**Task description**
Write out every single entry exactly.

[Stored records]
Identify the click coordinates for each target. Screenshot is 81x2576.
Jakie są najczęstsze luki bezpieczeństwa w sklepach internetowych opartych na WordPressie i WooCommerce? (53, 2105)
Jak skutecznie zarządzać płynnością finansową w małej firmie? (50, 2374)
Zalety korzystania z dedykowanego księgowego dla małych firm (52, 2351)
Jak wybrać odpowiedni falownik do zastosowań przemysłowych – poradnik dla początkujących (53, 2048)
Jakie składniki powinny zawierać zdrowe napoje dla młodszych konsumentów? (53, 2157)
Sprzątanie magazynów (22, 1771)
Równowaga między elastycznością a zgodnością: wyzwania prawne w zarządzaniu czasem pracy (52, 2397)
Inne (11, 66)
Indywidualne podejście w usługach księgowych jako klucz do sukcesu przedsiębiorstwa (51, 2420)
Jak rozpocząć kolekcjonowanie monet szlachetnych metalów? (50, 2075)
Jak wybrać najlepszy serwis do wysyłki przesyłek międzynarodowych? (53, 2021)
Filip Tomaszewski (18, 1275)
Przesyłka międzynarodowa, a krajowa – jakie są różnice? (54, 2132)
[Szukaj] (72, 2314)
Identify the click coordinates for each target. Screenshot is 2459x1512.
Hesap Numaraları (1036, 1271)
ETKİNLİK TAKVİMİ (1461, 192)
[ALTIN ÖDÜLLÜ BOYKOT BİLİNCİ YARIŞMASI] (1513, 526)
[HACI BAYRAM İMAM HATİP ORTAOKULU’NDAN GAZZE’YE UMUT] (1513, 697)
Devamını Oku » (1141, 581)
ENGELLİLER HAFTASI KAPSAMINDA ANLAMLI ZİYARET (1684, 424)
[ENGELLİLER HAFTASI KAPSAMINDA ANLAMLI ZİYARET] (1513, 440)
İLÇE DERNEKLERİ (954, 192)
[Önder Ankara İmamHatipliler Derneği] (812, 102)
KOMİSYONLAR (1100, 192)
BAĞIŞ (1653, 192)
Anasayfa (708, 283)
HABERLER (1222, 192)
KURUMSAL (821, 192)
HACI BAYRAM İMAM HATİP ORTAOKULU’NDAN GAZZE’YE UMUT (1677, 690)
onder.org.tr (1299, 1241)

**Solved exercise**
Identify the click coordinates for each target. Screenshot is 81x2576.
Jakie są najczęstsze luki bezpieczeństwa w sklepach internetowych opartych na WordPressie i WooCommerce? (53, 2105)
Jak skutecznie zarządzać płynnością finansową w małej firmie? (50, 2374)
Zalety korzystania z dedykowanego księgowego dla małych firm (52, 2351)
Jak wybrać odpowiedni falownik do zastosowań przemysłowych – poradnik dla początkujących (53, 2048)
Jakie składniki powinny zawierać zdrowe napoje dla młodszych konsumentów? (53, 2157)
Sprzątanie magazynów (22, 1771)
Równowaga między elastycznością a zgodnością: wyzwania prawne w zarządzaniu czasem pracy (52, 2397)
Inne (11, 66)
Indywidualne podejście w usługach księgowych jako klucz do sukcesu przedsiębiorstwa (51, 2420)
Jak rozpocząć kolekcjonowanie monet szlachetnych metalów? (50, 2075)
Jak wybrać najlepszy serwis do wysyłki przesyłek międzynarodowych? (53, 2021)
Filip Tomaszewski (18, 1275)
Przesyłka międzynarodowa, a krajowa – jakie są różnice? (54, 2132)
[Szukaj] (72, 2314)
Identify the click coordinates for each target. Screenshot is 2459x1512.
Hesap Numaraları (1036, 1271)
ETKİNLİK TAKVİMİ (1461, 192)
[ALTIN ÖDÜLLÜ BOYKOT BİLİNCİ YARIŞMASI] (1513, 526)
[HACI BAYRAM İMAM HATİP ORTAOKULU’NDAN GAZZE’YE UMUT] (1513, 697)
Devamını Oku » (1141, 581)
ENGELLİLER HAFTASI KAPSAMINDA ANLAMLI ZİYARET (1684, 424)
[ENGELLİLER HAFTASI KAPSAMINDA ANLAMLI ZİYARET] (1513, 440)
İLÇE DERNEKLERİ (954, 192)
[Önder Ankara İmamHatipliler Derneği] (812, 102)
KOMİSYONLAR (1100, 192)
BAĞIŞ (1653, 192)
Anasayfa (708, 283)
HABERLER (1222, 192)
KURUMSAL (821, 192)
HACI BAYRAM İMAM HATİP ORTAOKULU’NDAN GAZZE’YE UMUT (1677, 690)
onder.org.tr (1299, 1241)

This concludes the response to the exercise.